Ile mnie to kosztowało? Nie mnie, tylko parafię. Nie przyznam się, bo nie uwierzycie. Jak co roku pojechałem z gromadką chłopców i dziewcząt na osiem dni w góry. Ministranci i ministrantki, choć nie tylko. Dwie mamy w kuchni. Najstarsi bywalcy różnych wypraw nie zostawią żadnego malca bez opieki i pomocy. A jak dbają o mnie!

Właściwie z punktu widzenia jakiegoś prawa, to pewnie i kryminał. Ale gdyby chcieć zrobić wszystko, jak ustawa przewiduje, to byśmy nie pojechali nigdzie. Wszystko kosztuje. A na tej naszej bezrobotnej prowincji grosza mało. I tak się dziwię, że co roku coś tam uzbieram. No, jeszcze ten szkolny autobus z gminy.
Fajnie było. Dzieci coś zobaczyły, odetchnęły świeżym powietrzem beskidzkich lasów, miały trochę zdrowego luzu, trochę modlitwy, niewyszukanego jedzenia starczyło. Przy dużych różnicach wieku czuliśmy się jak rodzina (dlatego i małe spięcia były także). Onegdaj widziałem w telewizji reportaż z kolonii Caritas. Mój Boże! Inny świat. Dobrze, że tamte dzieci miały do dyspozycji wspaniałe ośrodki, cudowne wycieczki i świetne zabawy. Moje miały bez porównania mniej. Trochę mnie to zabolało, przyznaję. Wszędzie narastają nierówności.

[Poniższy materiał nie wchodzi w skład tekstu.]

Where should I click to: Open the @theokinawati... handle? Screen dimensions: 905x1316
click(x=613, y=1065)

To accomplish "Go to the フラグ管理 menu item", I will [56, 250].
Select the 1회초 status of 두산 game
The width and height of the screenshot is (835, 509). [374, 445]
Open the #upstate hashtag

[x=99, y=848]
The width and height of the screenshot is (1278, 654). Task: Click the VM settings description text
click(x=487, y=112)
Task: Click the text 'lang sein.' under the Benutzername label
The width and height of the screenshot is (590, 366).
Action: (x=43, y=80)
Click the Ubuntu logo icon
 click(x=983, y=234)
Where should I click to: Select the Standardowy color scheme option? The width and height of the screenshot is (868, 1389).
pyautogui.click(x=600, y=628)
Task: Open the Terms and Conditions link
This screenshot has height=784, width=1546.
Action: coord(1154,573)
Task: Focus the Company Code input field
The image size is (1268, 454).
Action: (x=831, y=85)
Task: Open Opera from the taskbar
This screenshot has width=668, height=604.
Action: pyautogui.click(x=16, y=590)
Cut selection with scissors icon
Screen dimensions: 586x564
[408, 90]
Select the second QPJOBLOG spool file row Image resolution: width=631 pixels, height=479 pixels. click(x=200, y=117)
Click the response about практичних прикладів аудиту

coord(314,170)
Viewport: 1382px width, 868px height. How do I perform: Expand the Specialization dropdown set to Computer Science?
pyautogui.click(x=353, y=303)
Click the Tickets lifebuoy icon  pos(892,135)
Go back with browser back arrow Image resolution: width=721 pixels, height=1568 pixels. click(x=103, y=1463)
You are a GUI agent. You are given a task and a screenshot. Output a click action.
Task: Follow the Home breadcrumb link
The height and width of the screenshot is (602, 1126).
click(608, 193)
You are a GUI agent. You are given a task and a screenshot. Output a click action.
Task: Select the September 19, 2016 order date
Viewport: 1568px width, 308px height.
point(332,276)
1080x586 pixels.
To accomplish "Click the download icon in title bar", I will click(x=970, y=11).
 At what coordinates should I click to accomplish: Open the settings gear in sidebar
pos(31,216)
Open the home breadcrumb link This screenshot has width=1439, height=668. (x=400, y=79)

Ale może to właśnie my mieliśmy więcej? Może to zbieranie w ciągu roku każdego grosza, może to proste i surowe życie w leśnej głuszy, może atmosfera rodziny, może świadomość, że w życiu nie ma złotych rybek... Otóż może to wszystko jest więcej warte od tego, co jest „hi & super”? A może epoka takich organizatorów jak ja, którzy sami, wbrew wszystkiemu i wszystkim, usiłują tanim kosztem coś zdziałać, już minęła? Może to wszystko, co mnie jeszcze tak pociąga, jest warte tylko skansenu? A może powinni takim zabronić tego, co robią, bo nie mieści się to w ramach kolorowej, bezpiecznej i kosztownej cywilizacji?

Gdybyście jednak towarzyszyli przygotowaniom do naszego wyjazdu. Gdybyście z dziećmi (także tymi dwudziestoletnimi) przeżywali ich radość. Gdybyście dziewięć miesięcy wcześniej słyszeli natrętne pytania, dokąd jedziemy (wcześniej pytać nie wolno). Gdybyście wraz z nimi życiorys porządkowali według kolejnych wakacyjnych wycieczek. Gdybyście to wszystko przeżyli z tą moją czeredą, to mimo przedemerytalnego wieku zabralibyście się za przygotowanie kolejnych tanich i mało efektownych wakacji.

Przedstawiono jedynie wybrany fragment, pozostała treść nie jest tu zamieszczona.